SAFe makes it possible for large organizations to engage in big-picture planning by clearly defining roles and responsibilities. This helps align the delivery teams with business objectives, and in doing so, it can improve workflows. 

The 10 SAFe principles are based on “the best values and quality for people and society in the shortest sustainable lead time.”

SAFe’s 10 Principles

1. Take an economic view to allow for optimal lead time while providing the best quality and value.

2. Implement systems thinking into all facets of development.

3. Assume market and technical variability by preserving choices and encouraging innovation.

4. Build incrementally with fast, integrated learning cycles that allow customer feedback and reduce risks.

5. Base milestones on objective estimation and evaluation of working systems to ensure there is an economic benefit.

6. Limit the amount of work in progress, decrease batch sizes, and manage queue lengths to enable continuous flow.

7. Apply cadence, synchronize with cross-domain formation to recognize business opportunities and allow for corrective action as needed.

8. Unlock the intrinsic motivation of knowledge workers to reach their unseen potential.

9. Decentralize decision-making to become more agile and effective.

10. Organize around value to deliver more quickly.  

Working across multiple teams to add new functionality to ActiveHealth Management’s platform requires more coordination compared to smaller scrum projects that are often easier to roll to production.

Seamgen’s Director of Project Management Ann McFay says the SAFe training she received helped her integrate more smoothly within ActiveHealth Management, and the release trains. “We have a better understanding of the organization, the different roles and processes,” she says.
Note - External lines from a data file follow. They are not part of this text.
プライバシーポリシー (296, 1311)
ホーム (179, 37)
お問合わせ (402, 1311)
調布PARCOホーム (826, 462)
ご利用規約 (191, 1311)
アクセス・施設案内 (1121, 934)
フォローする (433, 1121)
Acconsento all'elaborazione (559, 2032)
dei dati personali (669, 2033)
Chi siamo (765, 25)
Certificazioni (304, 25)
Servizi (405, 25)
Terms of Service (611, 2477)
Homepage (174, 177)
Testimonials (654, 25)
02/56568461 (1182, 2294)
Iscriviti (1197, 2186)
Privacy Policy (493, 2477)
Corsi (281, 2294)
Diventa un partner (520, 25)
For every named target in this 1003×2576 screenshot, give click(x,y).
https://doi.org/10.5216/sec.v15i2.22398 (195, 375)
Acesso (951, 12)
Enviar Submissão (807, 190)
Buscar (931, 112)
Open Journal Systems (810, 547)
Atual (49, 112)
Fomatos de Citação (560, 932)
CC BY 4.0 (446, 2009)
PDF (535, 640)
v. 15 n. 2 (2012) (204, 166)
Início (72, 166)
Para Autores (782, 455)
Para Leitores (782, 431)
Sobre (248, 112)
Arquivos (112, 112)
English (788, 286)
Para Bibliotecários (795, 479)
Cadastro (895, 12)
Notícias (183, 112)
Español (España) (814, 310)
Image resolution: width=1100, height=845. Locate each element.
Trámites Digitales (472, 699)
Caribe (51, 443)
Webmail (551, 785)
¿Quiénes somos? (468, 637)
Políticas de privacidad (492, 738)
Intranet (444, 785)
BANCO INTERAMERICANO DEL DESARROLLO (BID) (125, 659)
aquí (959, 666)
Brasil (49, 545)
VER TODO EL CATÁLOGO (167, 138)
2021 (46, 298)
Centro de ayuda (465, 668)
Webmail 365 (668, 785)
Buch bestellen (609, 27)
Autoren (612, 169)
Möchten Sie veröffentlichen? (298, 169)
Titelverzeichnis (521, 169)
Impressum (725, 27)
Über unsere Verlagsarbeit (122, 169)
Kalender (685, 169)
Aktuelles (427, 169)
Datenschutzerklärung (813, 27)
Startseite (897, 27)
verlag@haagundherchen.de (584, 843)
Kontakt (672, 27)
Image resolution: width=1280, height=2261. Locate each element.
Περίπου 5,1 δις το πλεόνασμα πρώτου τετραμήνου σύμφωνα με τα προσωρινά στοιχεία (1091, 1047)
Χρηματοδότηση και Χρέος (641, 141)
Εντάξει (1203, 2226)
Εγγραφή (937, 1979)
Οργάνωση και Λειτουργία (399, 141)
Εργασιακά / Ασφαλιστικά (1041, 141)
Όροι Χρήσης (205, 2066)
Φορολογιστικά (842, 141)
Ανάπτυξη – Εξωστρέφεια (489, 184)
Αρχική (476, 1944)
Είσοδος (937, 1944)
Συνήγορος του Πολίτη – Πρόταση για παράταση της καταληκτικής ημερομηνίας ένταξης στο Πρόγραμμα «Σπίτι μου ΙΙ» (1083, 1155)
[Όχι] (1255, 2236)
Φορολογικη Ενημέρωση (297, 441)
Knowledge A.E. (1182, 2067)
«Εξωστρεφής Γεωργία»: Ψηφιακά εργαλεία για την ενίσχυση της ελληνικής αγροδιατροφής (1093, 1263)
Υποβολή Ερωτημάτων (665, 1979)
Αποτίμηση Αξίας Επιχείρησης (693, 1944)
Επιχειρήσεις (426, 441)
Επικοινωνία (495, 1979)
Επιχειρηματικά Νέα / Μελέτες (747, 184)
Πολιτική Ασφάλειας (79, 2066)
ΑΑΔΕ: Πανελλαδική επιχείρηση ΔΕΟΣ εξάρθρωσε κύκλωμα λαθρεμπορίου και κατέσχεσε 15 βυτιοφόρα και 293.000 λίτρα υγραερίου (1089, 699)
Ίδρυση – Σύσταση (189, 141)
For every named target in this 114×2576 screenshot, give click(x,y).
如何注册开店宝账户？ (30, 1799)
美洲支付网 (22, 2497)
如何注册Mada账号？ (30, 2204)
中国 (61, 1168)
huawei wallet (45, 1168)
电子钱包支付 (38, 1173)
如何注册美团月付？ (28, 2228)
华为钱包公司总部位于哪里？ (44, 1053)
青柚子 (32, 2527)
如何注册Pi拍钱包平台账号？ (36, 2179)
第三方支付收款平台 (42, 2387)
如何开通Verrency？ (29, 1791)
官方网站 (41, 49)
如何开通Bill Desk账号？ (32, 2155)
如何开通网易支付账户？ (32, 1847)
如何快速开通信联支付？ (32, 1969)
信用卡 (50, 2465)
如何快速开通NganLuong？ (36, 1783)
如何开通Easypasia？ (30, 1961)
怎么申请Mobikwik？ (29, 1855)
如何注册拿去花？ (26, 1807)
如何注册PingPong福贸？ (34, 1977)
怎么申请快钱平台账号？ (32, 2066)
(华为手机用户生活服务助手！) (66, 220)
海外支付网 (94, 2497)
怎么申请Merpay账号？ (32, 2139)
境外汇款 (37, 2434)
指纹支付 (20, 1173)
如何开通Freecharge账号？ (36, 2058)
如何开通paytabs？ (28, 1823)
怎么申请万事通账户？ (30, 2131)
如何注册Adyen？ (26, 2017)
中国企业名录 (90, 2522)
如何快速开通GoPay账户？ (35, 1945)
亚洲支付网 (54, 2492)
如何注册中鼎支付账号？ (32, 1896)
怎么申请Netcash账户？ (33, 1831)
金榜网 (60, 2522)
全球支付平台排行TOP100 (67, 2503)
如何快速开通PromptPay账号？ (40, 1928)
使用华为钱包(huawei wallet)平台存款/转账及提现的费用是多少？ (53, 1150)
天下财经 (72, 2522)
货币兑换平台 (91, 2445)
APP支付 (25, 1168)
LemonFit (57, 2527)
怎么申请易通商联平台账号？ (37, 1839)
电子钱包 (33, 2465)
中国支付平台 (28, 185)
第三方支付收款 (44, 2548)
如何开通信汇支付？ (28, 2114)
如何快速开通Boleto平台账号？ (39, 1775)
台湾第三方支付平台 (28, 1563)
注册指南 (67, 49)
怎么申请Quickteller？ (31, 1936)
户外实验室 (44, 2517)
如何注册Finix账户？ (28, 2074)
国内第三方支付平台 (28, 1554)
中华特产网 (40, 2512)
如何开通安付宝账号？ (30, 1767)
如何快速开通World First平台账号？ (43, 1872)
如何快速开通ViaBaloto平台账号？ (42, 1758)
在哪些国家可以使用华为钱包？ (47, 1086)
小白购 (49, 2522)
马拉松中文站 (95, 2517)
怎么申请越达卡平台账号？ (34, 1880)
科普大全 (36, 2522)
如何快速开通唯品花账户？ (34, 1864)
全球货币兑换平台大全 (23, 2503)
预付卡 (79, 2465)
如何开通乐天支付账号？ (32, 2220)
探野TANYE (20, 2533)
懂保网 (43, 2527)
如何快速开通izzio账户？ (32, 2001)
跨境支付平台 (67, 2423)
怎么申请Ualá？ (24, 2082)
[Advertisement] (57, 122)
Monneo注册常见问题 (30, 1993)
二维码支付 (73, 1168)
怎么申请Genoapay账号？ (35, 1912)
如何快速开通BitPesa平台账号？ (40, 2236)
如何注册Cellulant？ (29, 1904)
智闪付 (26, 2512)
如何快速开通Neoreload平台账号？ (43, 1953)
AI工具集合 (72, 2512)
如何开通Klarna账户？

After becoming SAFe certified she says Seamgen is in a great position to work with large enterprises. “Having this experience certainly helps us align better with enterprise organizations that practice SAFe or another scaled agile framework.”

Familiarity with the various SAFe ceremonies is a valuable skill set that can bring high quality software to market faster, says Georgee.

“It helps you create an organizational structure that is well-defined. It gives you a playbook that all product practitioners can work off of and know what to expect from one another.”